And in the latter years of my time at Elastic,
we started to observe a number of emerging technologies
like ClickHouse, which entered the open source frame.
And others would be Druid and Pino.
And frankly, at the time, we were really focused on migrating
Splunk workloads for logging or offering a managed service to compete
with AWS's redistribution of Elasticsearch.
And so, you know, at least I frankly kind of dismissed how popular
these technologies will be coming, but we started to see some pretty
prominent workloads of companies migrating from
Elasticsearch to ClickHouse.
And so when I had the ability to step out and kind of observe the broader
landscape and inventory, what I thought would be, you know, technologies that
just have this growth ascent, but also had this very vibrant community and take
a look at, you know, the number of contributors that were helping evolve
the technology, ClickHouse just continued to stand out really on its own.
And so in early 2021, so this is four years ago, I started working with Yandex,
a Dutch company called Yandex Envy. At the time they were publicly listed on,
I believe on the New York Stock Exchange, they were a $30 billion company.

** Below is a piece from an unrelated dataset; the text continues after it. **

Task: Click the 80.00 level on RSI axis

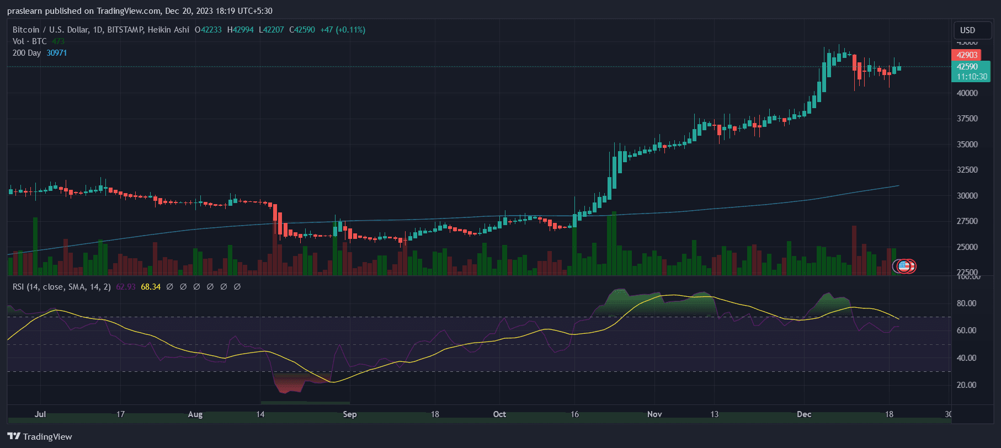Action: coord(966,303)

They had developed ClickHouse internally to power something called Yandex Metrica,
which is the equivalent of Google Analytics.
So if you think about web scale analytics, the type of database that would need to
sit behind that, where you've got, you know, very high concurrency and very low
latency requirements and the creator of ClickHouse, Alexei Mulevitov, and I got to
know each other and we started kind of romanticizing about forming a company
around ClickHouse. He named the product and the project.
It's short for Clickstream Data Warehouse.
And so he was thinking about the data warehouse use case
before he even started writing the first line of code.
And then in coordination with Yandex, he open sourced it.
And it just took off in popularity in companies
like Deutsche Bank and Microsoft and Uber, Disney and Comcast on and on,
adopted this technology for a diverse set of use cases. And so, you know, we spent about a year
engineering a company around it. It's not the first time this has been done. As many of you know,
technologies like Kafka, which was developed inside LinkedIn and was the foundation for the
company Confluent or Hadoop, which
was developed inside a large internet company and there were companies like
Hortonworks and Laudera that were formed around that.
So it's a pretty well-known playbook, but the business model that we
selected was a little bit different.
We can spend some time talking about that later on.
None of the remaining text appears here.